Consigne 1 — Recopiez à l'identique les lignes des données, à partir de celle qui contient « [link] (326, 565) » et jusqu'à la fin des données, ces deux bornes comprises. Laissez les images de côté dans votre réponse.

Texte —
■ ■ ■

En posant, la question des impostures et des vérités en art(s) à partir d’œuvres singulières, il s’agit de s’interroger lors du colloque, sur la manière dont chaque artiste s’arrange ou dérange la « société de l’imposture » en proposant des formes de création inédites, en ayant par exemple recours dans leurs fictions : au plagiat, à la tromperie, au faux dans les productions proposées à leurs publics, pour transgresser de manière critique les impostures présentes dans l’ordinaire de nos vies.

Annonce

Ce colloque sera organisé à l'université Bordeaux Montaigne, Artes, Théâtre des Images les 24 et 25 février 2021.

Argumentaire

Hypocrites, menteurs, fraudeurs, usurpateurs, les imposteurs ont besoin, plus que d’autres, de faire croire, de trouver un public, des victimes qui consentent à ce que le faux soit authentifié comme vrai, que le « pour rire » soit pris « pour de bon »

Gori, R., La fabrique des imposteurs, Babel, 2013, p. 12.

En posant, la question des impostures et des vérités en art(s) à partir d’œuvres singulières, il s’agit de s’interroger lors du colloque, sur la manière dont chaque artiste s’arrange ou dérange la « société de l’imposture » en proposant des formes de création inédites, en ayant par exemple recours dans leurs fictions : au plagiat, à la tromperie, au faux dans les productions proposées à leurs publics, pour transgresser de manière critique les impostures présentes dans l’ordinaire de nos vies.

Historicité

Comme l’ont souligné les situationnistes dans les années 1960 et 1970, avec l’avènement de la « société du spectacle » la notion même d’imposture est rendue caduque puisque le mensonge, la tromperie ne s’opposent plus à la vérité de l’histoire. En avançant la proposition que « le vrai est un moment du faux » Debord s’avère alors plus proche de la conception benjaminienne de la dialectique, qui repose sur une vision du temps non homogène, que de Hegel ou de Marx comme beaucoup de commentateurs l’ont affirmé. Benjamin écrit : « Chaque présent est déterminé par les images qui sont synchrones [synchronistisch] avec lui ; chaque Maintenant est le Maintenant d’une connaissabilité déterminée. Avec lui, la vérité est chargée de temps jusqu’à en exploser. » (Benjamin, 1993 : N3, 1). C’est donc bien le rapport de la vérité au temps qui est posé par Benjamin.

Plus largement, en affirmant un « monde réellement inversé », Debord rejoint certains aspects des analyses de Günther Anders, notamment dans L'obsolescence de l'homme, quand il annonce que « Notre monde actuel est “post idéologique” » (Anders, [1956], 2002 : 188), et qu’il n'a donc plus besoin d'idéologie, avançant alors que « Mentir devient superflu quand le mensonge est devenu vrai » (Anders, [1956], 2002 : 224-225).

■ ■ ■

Données extraites —
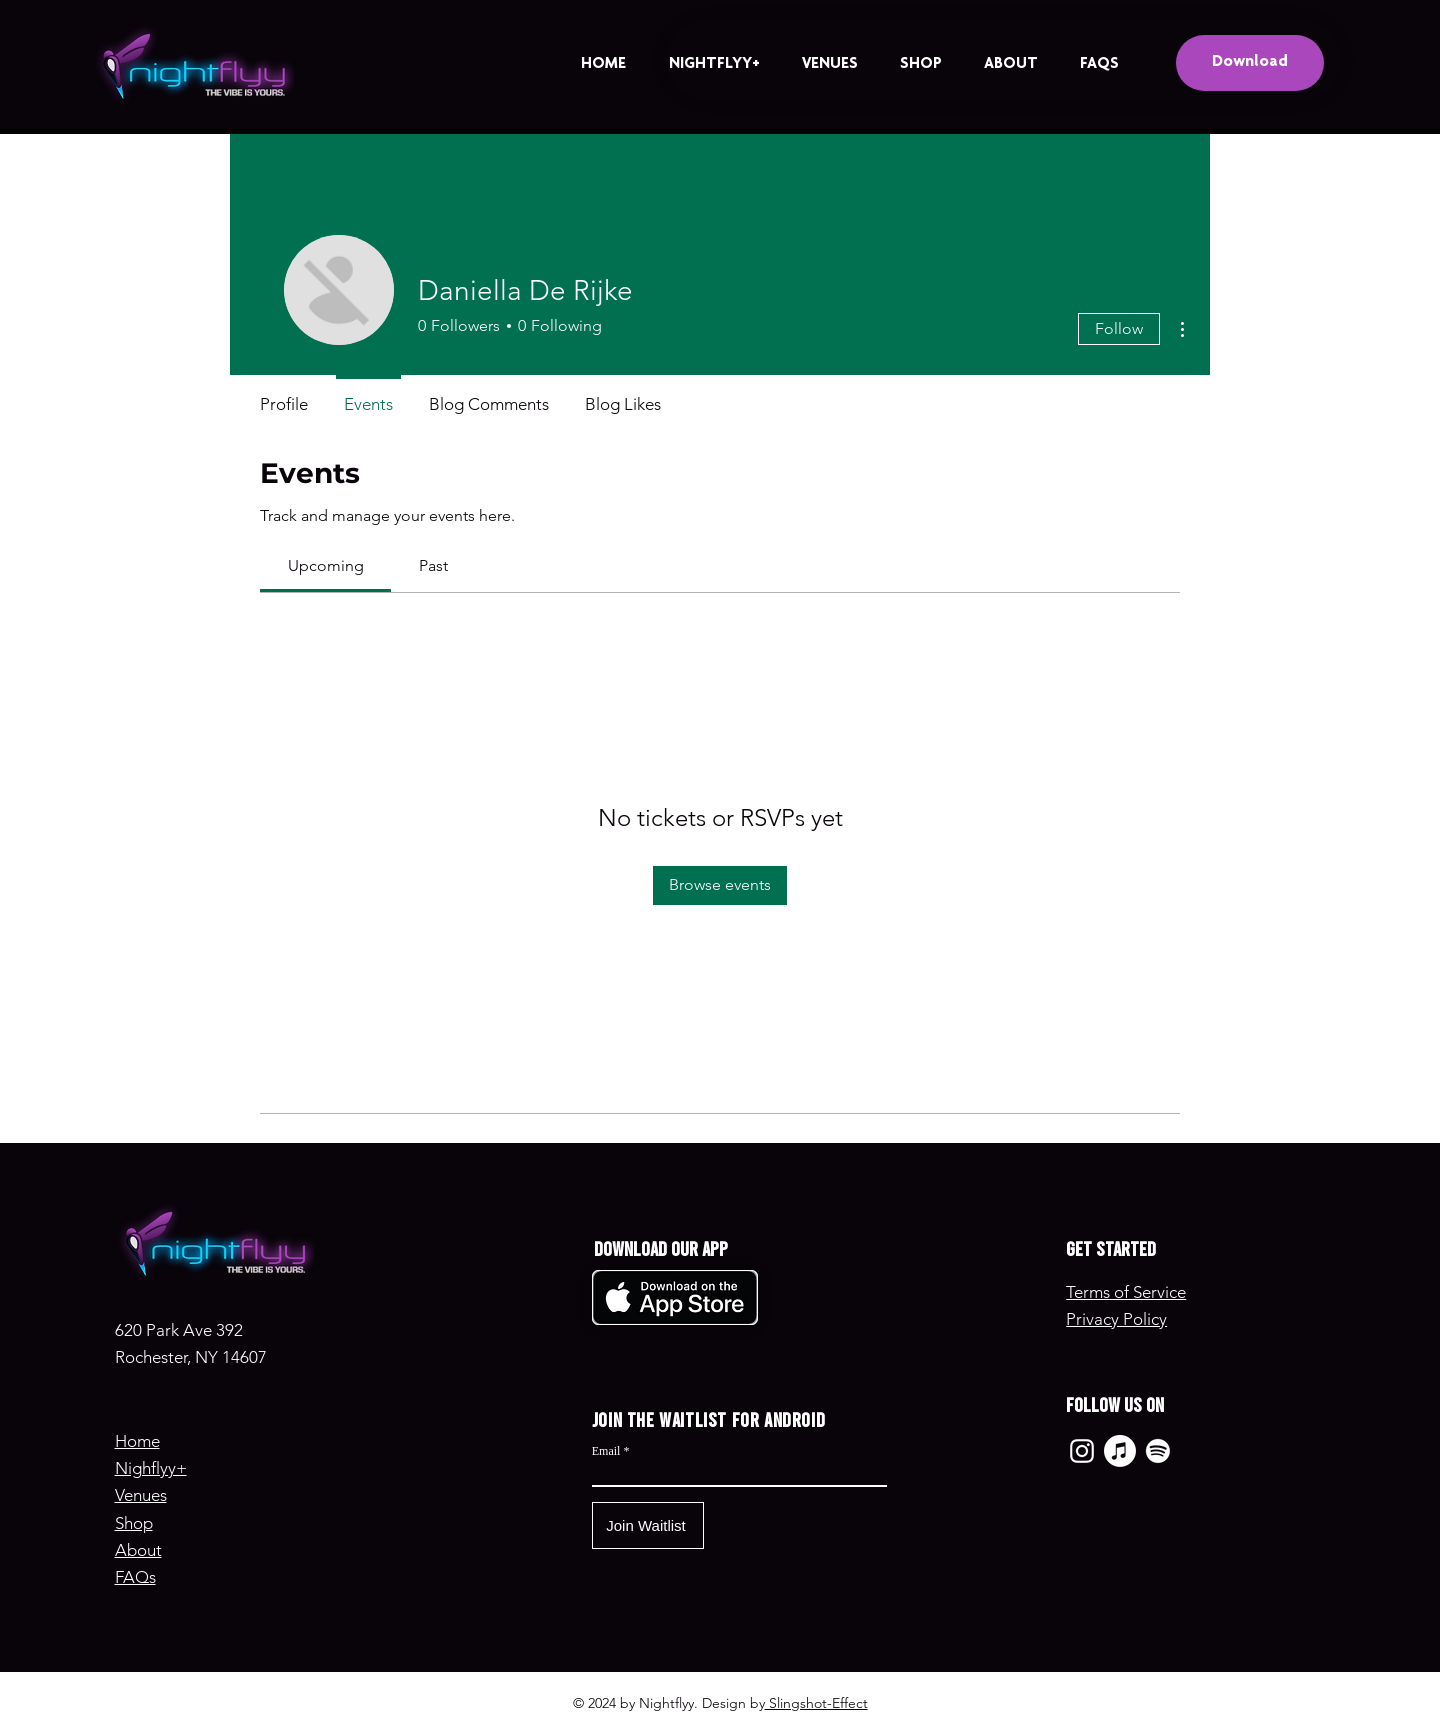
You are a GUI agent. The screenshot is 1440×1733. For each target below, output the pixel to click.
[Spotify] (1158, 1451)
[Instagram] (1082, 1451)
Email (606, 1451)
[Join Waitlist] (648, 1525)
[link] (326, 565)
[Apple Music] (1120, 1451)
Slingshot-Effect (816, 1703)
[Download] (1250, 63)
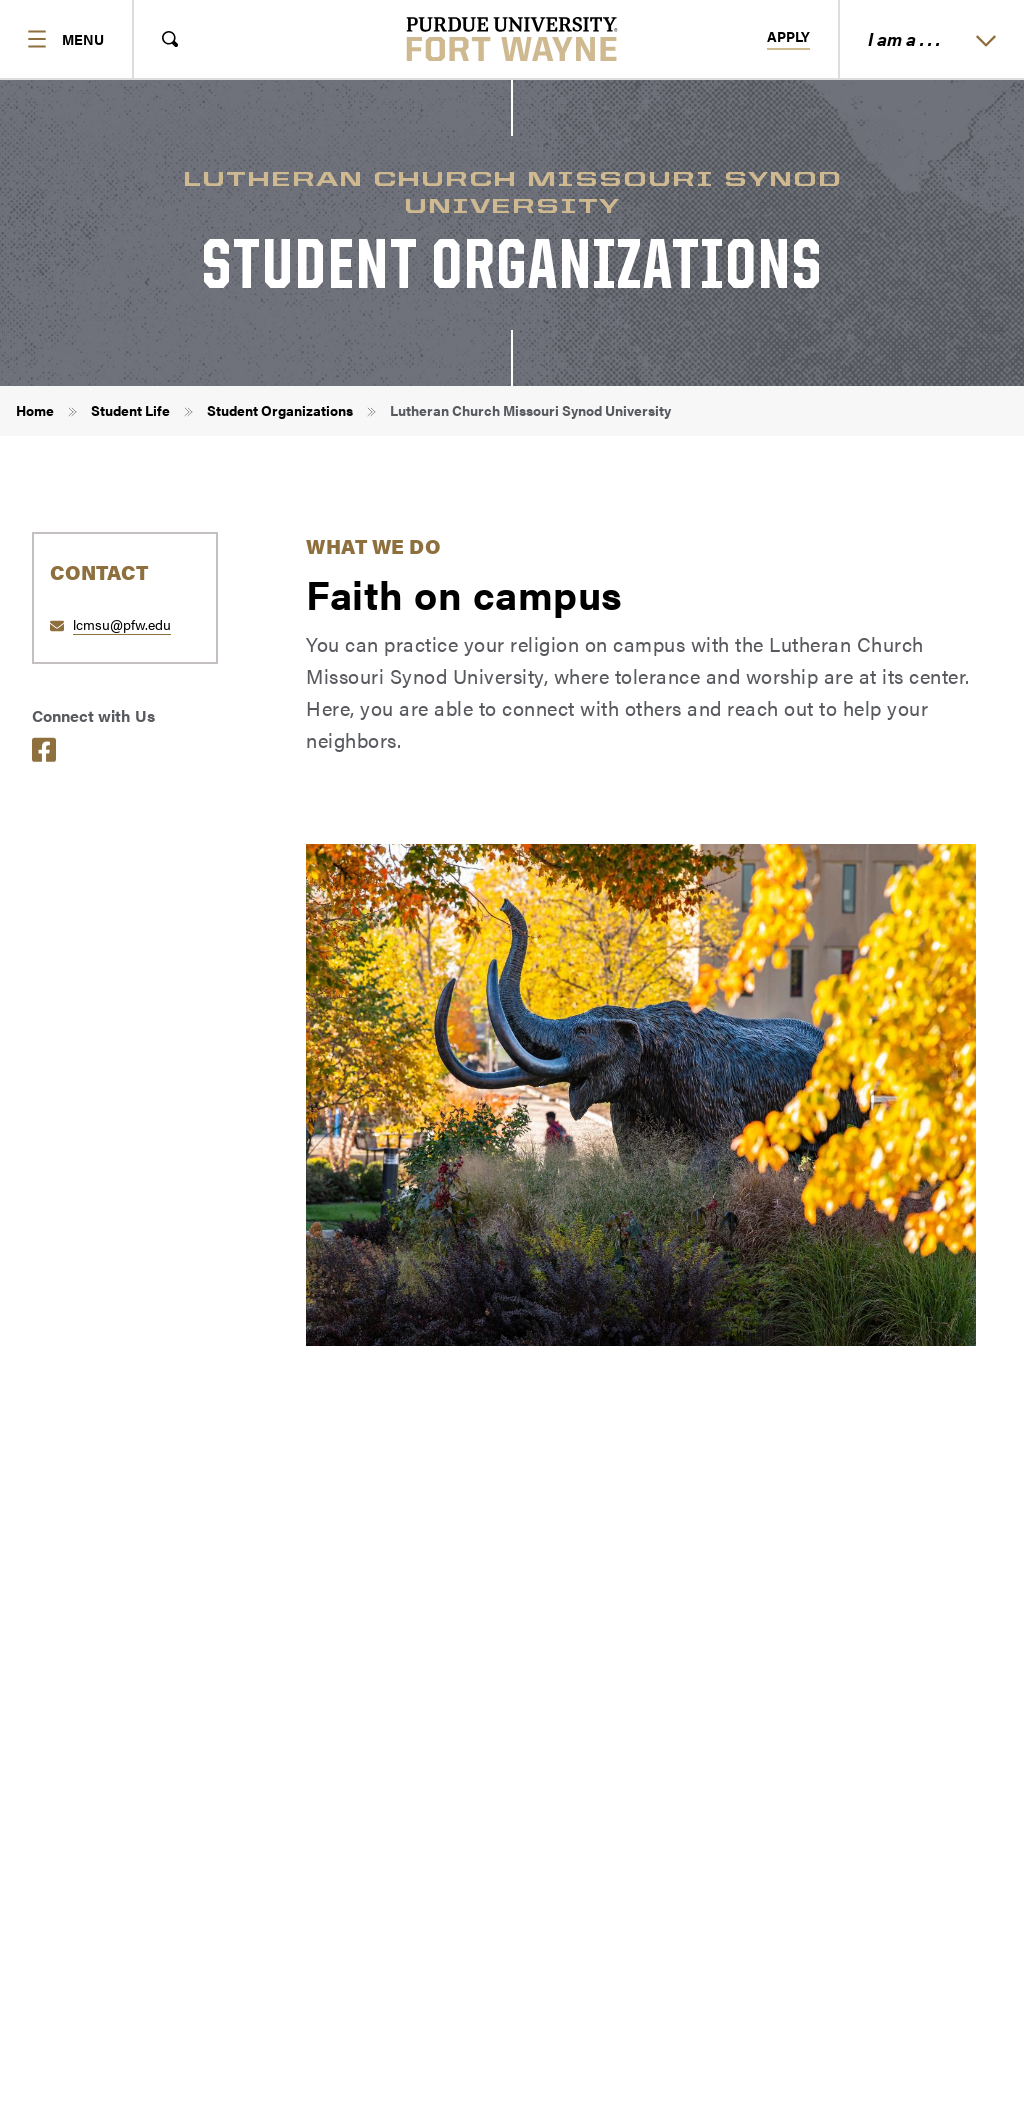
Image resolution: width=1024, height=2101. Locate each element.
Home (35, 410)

■ ■ ■

Consigne 2 —
Répondez aux questions suivantes à partir du texte sur le colloque consacré aux impostures en art :
(a) Dans quel établissement le colloque sera-t-il organisé ?
(b) À quelles dates se tiendra-t-il ?
(c) Quel ouvrage de Günther Anders le texte cite-t-il ?

Réponse 1 —
[link] (326, 565)
[Apple Music] (1120, 1451)
Slingshot-Effect (816, 1703)
[Download] (1250, 63)
Image resolution: width=1024, height=2101. Locate each element.
Home (35, 410)

Réponse 2 —
(a) À l'université Bordeaux Montaigne, Artes, Théâtre des Images.
(b) Les 24 et 25 février 2021.
(c) L'obsolescence de l'homme.